“Emotionally, that can be quite tough.”Ĭreating a new female lead was important to Assayas from the beginning. “Even though I had very solid friends, until I met my husband and had my family that now comes with me, there was a constant feeling of being a nomad, and that kind of makes you feel like you don’t have roots anywhere,” she adds. It’s a problem that the actress (and new mum) knows well. “She’s in a place where she’s focused her entire life on jumping from city to city and job to job – and is probably trying to figure out who she is away from that world, away from being on a film set,” Vikander says. But unlike Cheung, who played a version of herself, Vikander plays Mira, an American actress keen to change the direction of her career – and shake off a recent tabloid scandal. (“Irma Vep” is a character, and her name, a clever anagram.) Helming the production is the brilliant but mercurial René Vidal, and as the chaotic shoot goes on, the lines between fact and fiction, actor and character, become dangerously blurred.

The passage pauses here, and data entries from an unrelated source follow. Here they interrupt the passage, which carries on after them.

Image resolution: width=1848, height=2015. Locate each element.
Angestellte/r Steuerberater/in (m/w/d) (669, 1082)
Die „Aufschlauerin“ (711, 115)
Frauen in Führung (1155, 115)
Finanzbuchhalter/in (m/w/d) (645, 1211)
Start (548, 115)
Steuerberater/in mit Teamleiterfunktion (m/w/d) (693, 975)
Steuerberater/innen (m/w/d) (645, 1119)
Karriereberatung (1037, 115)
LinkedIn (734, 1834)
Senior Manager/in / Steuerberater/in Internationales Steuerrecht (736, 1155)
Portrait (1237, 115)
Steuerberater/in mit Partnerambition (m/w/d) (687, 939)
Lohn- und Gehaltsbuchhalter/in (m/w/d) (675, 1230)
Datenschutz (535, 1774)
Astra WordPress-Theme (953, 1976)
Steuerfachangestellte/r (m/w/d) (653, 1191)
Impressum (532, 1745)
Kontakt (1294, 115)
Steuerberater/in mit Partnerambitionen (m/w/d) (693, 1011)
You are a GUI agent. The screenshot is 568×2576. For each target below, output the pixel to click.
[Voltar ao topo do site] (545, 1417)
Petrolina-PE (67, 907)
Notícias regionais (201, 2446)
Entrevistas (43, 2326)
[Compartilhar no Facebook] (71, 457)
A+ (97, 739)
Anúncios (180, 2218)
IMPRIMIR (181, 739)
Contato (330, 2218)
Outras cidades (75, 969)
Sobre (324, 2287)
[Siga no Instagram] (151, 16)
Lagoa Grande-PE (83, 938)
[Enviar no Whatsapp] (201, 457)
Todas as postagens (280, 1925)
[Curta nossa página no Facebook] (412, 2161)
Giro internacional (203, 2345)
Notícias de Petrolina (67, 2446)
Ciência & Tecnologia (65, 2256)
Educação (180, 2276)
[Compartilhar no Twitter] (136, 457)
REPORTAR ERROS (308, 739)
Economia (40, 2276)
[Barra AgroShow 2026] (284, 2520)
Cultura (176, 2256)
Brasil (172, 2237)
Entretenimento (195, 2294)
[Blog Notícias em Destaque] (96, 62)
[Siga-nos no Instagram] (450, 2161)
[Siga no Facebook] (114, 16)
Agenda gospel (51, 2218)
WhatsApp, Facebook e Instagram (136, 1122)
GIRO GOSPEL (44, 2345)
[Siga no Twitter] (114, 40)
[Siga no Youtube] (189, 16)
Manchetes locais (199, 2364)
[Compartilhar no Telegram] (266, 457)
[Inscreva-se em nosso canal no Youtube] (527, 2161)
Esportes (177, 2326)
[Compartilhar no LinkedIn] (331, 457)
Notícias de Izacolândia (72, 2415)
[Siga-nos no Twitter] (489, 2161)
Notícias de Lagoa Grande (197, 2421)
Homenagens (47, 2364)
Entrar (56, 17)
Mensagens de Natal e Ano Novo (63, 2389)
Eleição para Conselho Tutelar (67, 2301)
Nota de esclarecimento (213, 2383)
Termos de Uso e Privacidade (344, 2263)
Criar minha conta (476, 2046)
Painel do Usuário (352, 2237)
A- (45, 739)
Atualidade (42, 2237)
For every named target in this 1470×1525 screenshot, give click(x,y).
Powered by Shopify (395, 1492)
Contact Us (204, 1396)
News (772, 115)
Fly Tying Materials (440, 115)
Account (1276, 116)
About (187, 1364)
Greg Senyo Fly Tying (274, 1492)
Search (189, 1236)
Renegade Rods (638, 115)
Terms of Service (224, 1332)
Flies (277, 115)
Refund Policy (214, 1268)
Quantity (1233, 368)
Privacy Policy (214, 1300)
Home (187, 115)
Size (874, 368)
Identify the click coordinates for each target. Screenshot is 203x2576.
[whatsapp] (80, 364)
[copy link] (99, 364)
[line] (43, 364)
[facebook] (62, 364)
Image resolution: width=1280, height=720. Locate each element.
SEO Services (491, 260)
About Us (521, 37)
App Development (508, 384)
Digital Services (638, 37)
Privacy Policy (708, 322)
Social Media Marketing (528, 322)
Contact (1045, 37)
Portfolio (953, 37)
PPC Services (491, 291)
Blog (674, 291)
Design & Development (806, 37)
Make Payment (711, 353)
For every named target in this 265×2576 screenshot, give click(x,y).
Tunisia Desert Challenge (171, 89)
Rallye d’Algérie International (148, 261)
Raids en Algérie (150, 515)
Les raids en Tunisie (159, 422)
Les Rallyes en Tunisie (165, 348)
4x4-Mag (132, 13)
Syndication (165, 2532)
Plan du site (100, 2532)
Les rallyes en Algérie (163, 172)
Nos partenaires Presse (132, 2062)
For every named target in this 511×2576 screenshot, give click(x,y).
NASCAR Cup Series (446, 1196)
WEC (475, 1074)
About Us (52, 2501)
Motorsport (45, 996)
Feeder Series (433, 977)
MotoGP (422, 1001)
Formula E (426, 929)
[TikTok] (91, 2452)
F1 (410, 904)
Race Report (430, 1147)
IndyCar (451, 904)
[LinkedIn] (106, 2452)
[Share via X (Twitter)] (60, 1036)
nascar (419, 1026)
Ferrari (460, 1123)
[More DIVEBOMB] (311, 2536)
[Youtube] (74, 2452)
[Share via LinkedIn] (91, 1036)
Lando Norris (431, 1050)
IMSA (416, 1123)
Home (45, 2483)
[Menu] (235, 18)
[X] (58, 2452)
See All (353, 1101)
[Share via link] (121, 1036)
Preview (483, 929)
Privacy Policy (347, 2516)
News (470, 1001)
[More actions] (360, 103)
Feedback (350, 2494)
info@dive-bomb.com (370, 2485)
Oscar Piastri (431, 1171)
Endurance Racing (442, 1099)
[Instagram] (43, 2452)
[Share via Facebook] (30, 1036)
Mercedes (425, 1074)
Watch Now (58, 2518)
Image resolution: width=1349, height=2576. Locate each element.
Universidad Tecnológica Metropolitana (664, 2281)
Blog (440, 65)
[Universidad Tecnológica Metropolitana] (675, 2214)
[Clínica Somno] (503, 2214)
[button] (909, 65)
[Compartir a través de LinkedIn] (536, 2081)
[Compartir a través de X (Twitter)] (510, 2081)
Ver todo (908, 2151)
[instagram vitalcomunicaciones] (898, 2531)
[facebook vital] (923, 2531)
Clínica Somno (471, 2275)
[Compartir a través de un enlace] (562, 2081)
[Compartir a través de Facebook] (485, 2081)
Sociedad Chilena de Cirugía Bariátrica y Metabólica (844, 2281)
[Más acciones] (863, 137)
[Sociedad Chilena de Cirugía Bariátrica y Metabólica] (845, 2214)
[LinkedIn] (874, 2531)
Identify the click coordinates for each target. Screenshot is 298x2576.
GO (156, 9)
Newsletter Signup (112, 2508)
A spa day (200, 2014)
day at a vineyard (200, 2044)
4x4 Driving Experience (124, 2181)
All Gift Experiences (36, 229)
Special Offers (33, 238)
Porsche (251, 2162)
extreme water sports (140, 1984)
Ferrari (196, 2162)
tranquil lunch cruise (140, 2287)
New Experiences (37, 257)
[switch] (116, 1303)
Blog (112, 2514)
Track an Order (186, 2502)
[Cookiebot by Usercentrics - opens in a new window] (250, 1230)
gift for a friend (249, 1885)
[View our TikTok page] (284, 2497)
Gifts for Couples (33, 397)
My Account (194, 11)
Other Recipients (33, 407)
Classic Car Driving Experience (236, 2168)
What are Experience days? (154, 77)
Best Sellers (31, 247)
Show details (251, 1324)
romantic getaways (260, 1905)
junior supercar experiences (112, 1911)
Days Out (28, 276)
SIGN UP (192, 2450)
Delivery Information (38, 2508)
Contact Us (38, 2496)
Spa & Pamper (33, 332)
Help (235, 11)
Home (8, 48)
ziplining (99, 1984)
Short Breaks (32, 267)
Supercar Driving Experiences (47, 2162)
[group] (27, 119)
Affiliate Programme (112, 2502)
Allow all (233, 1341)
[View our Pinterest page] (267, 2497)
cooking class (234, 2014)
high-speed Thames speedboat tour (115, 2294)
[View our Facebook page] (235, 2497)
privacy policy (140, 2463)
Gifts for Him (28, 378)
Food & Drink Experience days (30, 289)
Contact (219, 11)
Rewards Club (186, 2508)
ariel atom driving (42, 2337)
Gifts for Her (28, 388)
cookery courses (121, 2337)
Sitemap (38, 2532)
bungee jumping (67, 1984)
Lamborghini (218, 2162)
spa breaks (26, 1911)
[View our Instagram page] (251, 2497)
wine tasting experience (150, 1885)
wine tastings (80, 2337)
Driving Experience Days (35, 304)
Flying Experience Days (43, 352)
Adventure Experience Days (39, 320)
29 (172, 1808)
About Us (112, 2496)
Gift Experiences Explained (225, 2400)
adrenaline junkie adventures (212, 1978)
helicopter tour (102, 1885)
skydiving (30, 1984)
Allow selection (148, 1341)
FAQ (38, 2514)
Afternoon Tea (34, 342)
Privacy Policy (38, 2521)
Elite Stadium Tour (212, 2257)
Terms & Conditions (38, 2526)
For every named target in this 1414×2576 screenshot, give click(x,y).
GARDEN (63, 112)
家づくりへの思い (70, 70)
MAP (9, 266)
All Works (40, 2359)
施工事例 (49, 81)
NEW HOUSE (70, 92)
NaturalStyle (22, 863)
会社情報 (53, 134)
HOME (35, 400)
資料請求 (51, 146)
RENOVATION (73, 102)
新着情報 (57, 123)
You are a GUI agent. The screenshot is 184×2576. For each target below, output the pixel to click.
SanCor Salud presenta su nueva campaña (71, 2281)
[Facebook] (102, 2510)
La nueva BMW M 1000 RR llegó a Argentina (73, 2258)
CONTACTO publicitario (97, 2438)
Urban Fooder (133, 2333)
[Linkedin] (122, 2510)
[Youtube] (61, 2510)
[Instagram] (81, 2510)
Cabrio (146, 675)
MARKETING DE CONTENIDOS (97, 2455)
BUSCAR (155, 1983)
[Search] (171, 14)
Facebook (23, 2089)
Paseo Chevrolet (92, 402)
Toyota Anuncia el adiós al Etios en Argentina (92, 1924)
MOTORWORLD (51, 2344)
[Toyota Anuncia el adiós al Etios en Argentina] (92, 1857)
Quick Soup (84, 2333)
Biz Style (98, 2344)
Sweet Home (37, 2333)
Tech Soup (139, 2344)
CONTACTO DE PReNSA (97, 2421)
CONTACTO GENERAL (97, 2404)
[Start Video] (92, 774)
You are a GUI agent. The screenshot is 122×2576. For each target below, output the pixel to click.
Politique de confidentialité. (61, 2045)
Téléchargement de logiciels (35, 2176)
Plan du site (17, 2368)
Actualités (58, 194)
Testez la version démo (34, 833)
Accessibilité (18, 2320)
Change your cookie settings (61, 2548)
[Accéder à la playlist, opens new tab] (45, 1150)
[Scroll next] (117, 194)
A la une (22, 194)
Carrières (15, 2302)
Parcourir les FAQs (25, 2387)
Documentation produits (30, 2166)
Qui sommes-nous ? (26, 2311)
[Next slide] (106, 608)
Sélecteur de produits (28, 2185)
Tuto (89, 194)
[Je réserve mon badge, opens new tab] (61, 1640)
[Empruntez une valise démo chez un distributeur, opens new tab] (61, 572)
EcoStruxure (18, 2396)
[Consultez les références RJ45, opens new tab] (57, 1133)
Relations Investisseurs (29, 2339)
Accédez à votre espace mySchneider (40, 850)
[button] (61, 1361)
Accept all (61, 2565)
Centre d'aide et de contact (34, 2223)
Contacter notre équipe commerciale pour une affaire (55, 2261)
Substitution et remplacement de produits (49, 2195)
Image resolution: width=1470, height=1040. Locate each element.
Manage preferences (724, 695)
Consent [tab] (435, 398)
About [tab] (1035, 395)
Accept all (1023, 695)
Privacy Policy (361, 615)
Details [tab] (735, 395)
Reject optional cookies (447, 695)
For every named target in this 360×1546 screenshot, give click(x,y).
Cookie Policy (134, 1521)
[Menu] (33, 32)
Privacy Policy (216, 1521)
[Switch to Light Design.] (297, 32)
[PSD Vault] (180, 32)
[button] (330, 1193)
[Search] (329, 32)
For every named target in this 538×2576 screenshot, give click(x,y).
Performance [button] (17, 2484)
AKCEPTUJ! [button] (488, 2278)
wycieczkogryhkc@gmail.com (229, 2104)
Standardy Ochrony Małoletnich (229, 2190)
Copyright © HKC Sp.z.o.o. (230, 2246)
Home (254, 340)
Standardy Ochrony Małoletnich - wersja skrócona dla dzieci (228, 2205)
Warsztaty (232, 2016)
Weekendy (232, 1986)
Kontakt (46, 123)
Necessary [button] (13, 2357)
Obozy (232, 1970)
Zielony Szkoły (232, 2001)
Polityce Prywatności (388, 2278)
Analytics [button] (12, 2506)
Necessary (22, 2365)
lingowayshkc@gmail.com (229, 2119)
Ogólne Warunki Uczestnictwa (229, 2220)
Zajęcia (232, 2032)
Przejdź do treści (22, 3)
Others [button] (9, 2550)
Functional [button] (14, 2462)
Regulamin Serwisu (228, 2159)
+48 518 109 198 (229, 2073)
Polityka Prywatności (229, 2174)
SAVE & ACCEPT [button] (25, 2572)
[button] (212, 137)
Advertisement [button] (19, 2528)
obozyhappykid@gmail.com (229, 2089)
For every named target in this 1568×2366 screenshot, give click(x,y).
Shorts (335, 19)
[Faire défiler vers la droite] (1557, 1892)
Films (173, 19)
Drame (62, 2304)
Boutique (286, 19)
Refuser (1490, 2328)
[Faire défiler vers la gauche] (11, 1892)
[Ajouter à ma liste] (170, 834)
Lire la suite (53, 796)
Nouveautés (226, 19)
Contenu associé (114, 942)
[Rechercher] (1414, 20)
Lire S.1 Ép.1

#How to scan on a canon image garden movie#
In this new version, like in the film, a major movie star signs on to lead an adaptation of Les Vampires, Louis Feuillade’s silent film serial from 1915-1916. You’re just there, you’re with your friends, you made a movie with no money, and you end up having pizza.” “It must be one of my best Cannes memories – it’s Cannes without the bullshit. So our screening was at midnight, and after the screening, 10 or 12 of us had dinner at the last pizza place open on the harbour,” Assayas says with a laugh.

“The film was not a big deal at the time except in the Chinese press, because Maggie was such a huge superstar. Yet its actual Cannes debut was a low-key, quite late-night affair. (It was also kind of a comedy, a first in his career.)Ĭentred by an alluring performance from Maggie Cheung, Assayas’s swing in the dark was handsomely rewarded, and Irma Vep soon considered an indelible addition to the international indie canon (not to mention the movies-about-movies canon). So, he’d made Irma Vep in the interim, devising a story that reconciled the ghosts of cinema’s past with a looser, more experimental future. The year was 1996, and Assayas, who had riveted critics with his teenage cris de coeur Cold Water two years earlier, hadn’t yet begun work on Sentimental Destinies (2000), a sprawling period drama that kept being pushed back. When Irma Vep first premiered at Cannes, the film – written and directed by Olivier Assayas – was screened in Un Certain Regard, the festival’s sidebar for somewhat less established filmmakers.